‘ED should apologise for army killings’ - Zimbabwe Situation

‘ED should apologise for army killings’

Source: ‘ED should apologise for army killings’ | Newsday (News)

OPPOSITION political parties and civic groups have called on President Emmerson Mnangagwa to publicly apologise to families of people killed and injured by the army and police during the August 1 post-election violence.

BY BLESSED MHLANGA/VENERANDA LANGA/VANESSA GONYE

This followed the publication of findings of the commission of inquiry led by former South African President Kgalema Motlanthe, which laid the blame for the deaths and injuries on the soldiers and police who were deployed to quell the post-election protests. The report said the use of live bullets was ‘unjustified and disproportionate’ and challenged the Mnangagwa administration to be accountable by taking action against some wayward members of the army and the police.

MDC national executive member Jameson Timba, who was Nelson Chamisa’s chief election agent in the July 30 poll, said Mnangagwa as the Commander-in-Chief of the Zimbabwe Defence Force and therefore responsible for deploying the soldiers, should apologise and ensure the culprits are brought to book.

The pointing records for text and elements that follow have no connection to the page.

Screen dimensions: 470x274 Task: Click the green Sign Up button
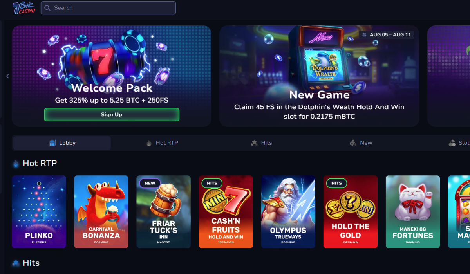click(112, 115)
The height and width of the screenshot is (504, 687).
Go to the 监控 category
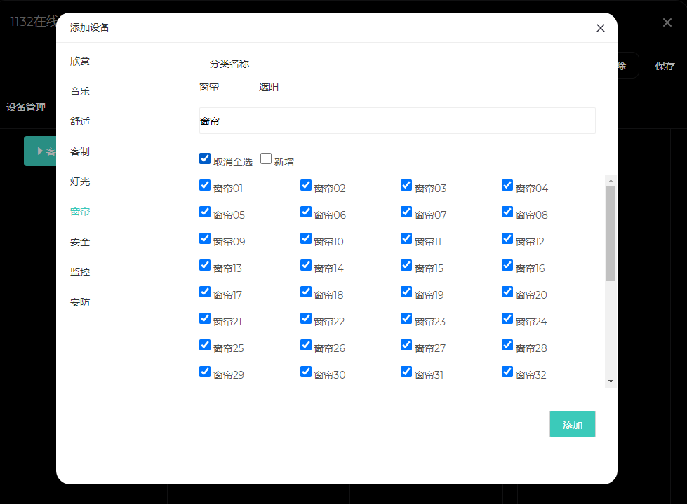click(x=80, y=272)
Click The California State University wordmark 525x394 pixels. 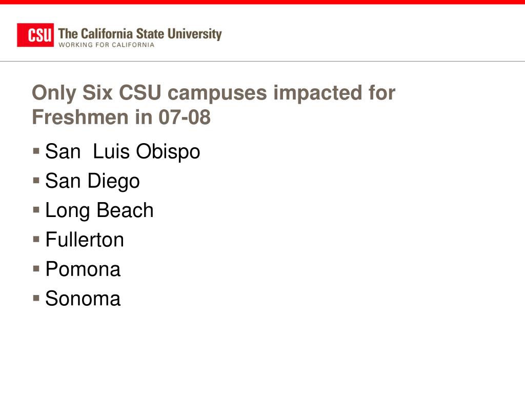(x=140, y=34)
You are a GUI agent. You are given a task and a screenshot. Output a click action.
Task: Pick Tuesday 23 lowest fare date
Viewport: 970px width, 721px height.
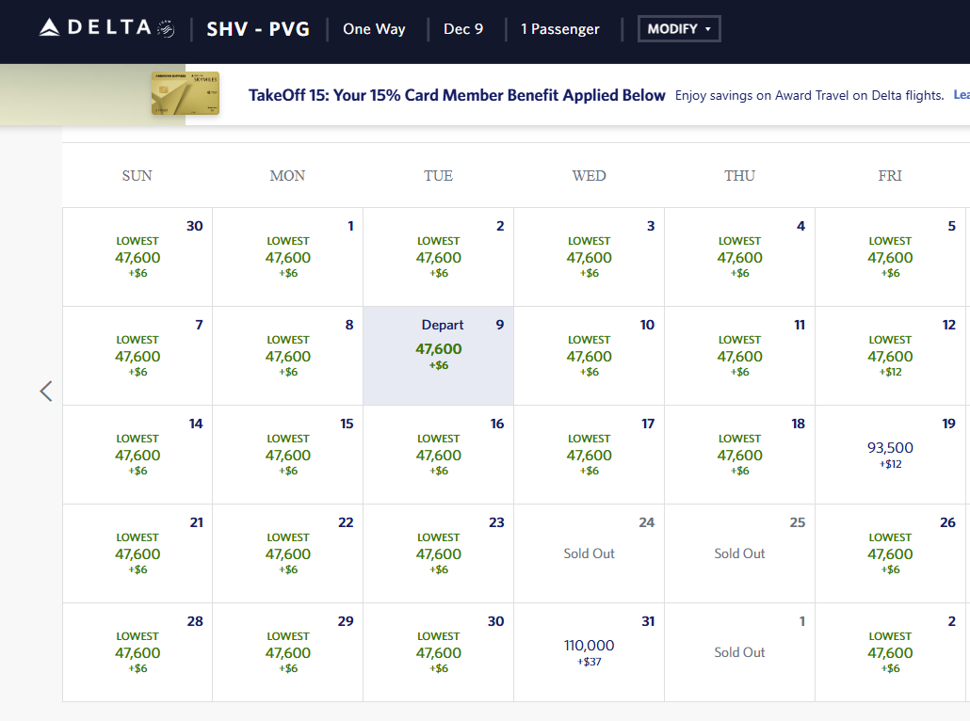(x=439, y=553)
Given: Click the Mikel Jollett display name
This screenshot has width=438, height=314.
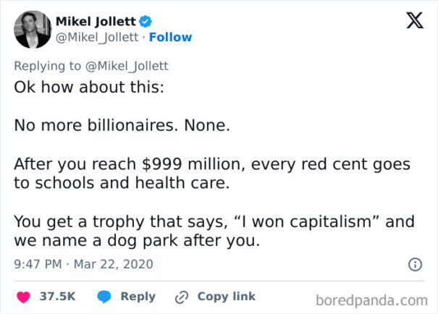Looking at the screenshot, I should tap(96, 22).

“The commission of inquiry came and went, still those who killed six of our compatriots have not been identified; they walk scot free in their barracks. Even if the report is conclusive that they were killed by the army there is no apology. The 38-year-old culture of impunity continues unabated from one despotic era to another,” Timba said.

MDC spokesperson Jacob Mafume dismissed the report in its entirety, saying it was just a public relations document to cleanse Zanu PF in the eyes of the international community.

“The MDC is a peaceful organisation which must be applauded for resisting unconstitutional means of redress despite years of suffering. Any attempt to blame the victims in the report is a clear ploy of equalisation,” Mafume said.

The MDC wants stern measures taken against members of the army who shot and killed unarmed civilians, which part was missing from the final report, he said.

“As we have always predicted, the outcomes of the commission are clearly bound on whitewashing the killing of unarmed innocent civilians by soldiers and create a climate of impunity for such killings, while equating the victim with the perpetrator,” Mafume said.

Crisis in Zimbabwe Coalition also dismissed the report, saying it served nobody but Mnangagwa.

Lawyer Fadzayi Mahere also called on government to apologise and questioned the wisdom of promoting the shootings commander Anselem Namho Sanyatwe to the position of Major-General.

“Dear President, with all due respect because the army was implicated in the killings you are the Commander-in-Chief. Surely it behoves you to take responsibility and at least apologise for the moment of madness. Why did you also promote the commander involved if you regret this episode,” she said on her Twitter handle.

Mnangagwa told journalists on Tuesday that his government was still studying the report and would soon move, guided by the recommendations of the report.

Zanu PF spokesperson Simon Khaya Moyo said the ruling party was not yet ready to comment on report.

“We have to sit down as a party, it would be unfair of me to comment on it,” he said.

Meanwhile, Mbizo legislator Settlement Chikwinya (MDC Alliance) yesterday raised a point of privilege with Speaker of the National Assembly Jacob Mudenda demanding that the Motlanthe commission report be debated in Parliament in terms of section 119 of the Constitution.

Chikwinya said some of the issues raised in the Motlanthe report required Parliament intervention.

“It is incumbent on this House to be, therefore, able to debate the Motlanthe report because there are issues that talk to the alignment of electoral laws which require the action of Parliament. It is incumbent on the Minister of Justice (Ziyambi Ziyambi) to bring that report for debate in this august House,” he said.

Ziyambi did not object to Chikwinya’s proposal.

“Indeed the report is in the public domain and it is within the rights of Parliament to discuss a matter which is in the public domain and therefore, I will consider it,” Ziyambi said.